1. 1.
    0
    Kürtlere yapılan işkenceler 1981-1984 anılarından...

    "Garabet"e sünnet..

    K.Y. (Diyarbakır doğumlu, 16 yaşında tutuklandı... ):

    Bana cop sokmaya çalıştılar, çok direndim, kafamı duvarlara vurdum, kendime büyük zarar vereceğimi gördüler, benden vazgeçtiler. ama arkadaşlarımdan yaklaşık 200-250 insana cop soktular. Aslen Ermeni olan Garabet Demircioğlu arkadaşımız vardı. Maşallahlı sünnet elbisesi giydirerek, törenle sünnet ettirdiler, ismini de "Ahmet" olarak değiştirdiler.

    Koç mu, kuzu mu ?

    Nazif Kaleli (Şanlıurfa doğumlu):

    Üzerinde 40 çivi olan bir sopa vardı, onunla vuruyorlardı. Bir tane 'Kuzu' dedikleri sopa vardı, bir de 'Koç'. Biz her zaman copu tercih ediyorduk. Cop korkunç acıtıyordu, ödem oluşturuyordu, ama daha sonra geçiyordu. Ancak sopalar kemikleri eziyordu.

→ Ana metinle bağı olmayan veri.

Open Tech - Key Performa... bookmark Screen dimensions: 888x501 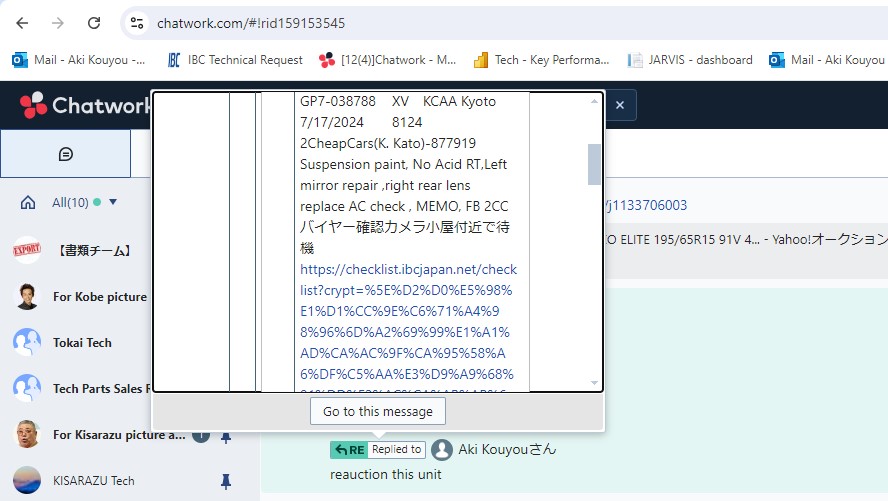pos(541,60)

    Ağzına işeyeceksin... '

    Cevdet Baran (Diyarbakır doğumlu):

    "Bişar Akbaş" adında bir arkadaş vardı. Gardiyanların emrine karşı çıkıyordu, yürümüyordu, hem rahatsızdı, hem de inat ediyordu. Bir gün gardiyan kolumdan tuttu ve "Çık !" dedi. Bişar'ın yanına zütürdüler. O'nu karın içine yatırmışlardı ve bana dediler ki, "Ağzına işeyeceksin... "

    Copu dişlettiler...

    Mehmet Ece (Van doğumlu):

    Bir gün gardiyan çağırıp dövdükten sonra ağzıma cop sokup "Dişle !" dedi. Copu dişlediğimde hızla çekti ve önden iki dişim kırıldı. Kırılan dişlerimin kökleri kaldı. Bir hafta sonra yüzüm, gözüm balon gibi şişti. Aynı gardiyan, "Niye yüzün şiş ?" diye soruyordu.

    Ranzadan düştüm... '

    Mehmet Emin Kardeş (Mardin doğumlu):

    Dövüyorlar, muhakkak dövdüğü kişinin bir tarafını da kırıyorlardı. Sonra da "Ne oldu sana ?" diyorlar, "Ranzadan düştüm Komutanım... " diyorduk. Herkese avuç avuç tak yediriyorlardı, bu çok sıradandı. 23'üncü Koğuş'ta Y.A. adında bir arkadaşımız vardı. Herkesin gözü önünde O'na cop soktular. Cop sokma (!), tak yedirme (!!) çok adettendi.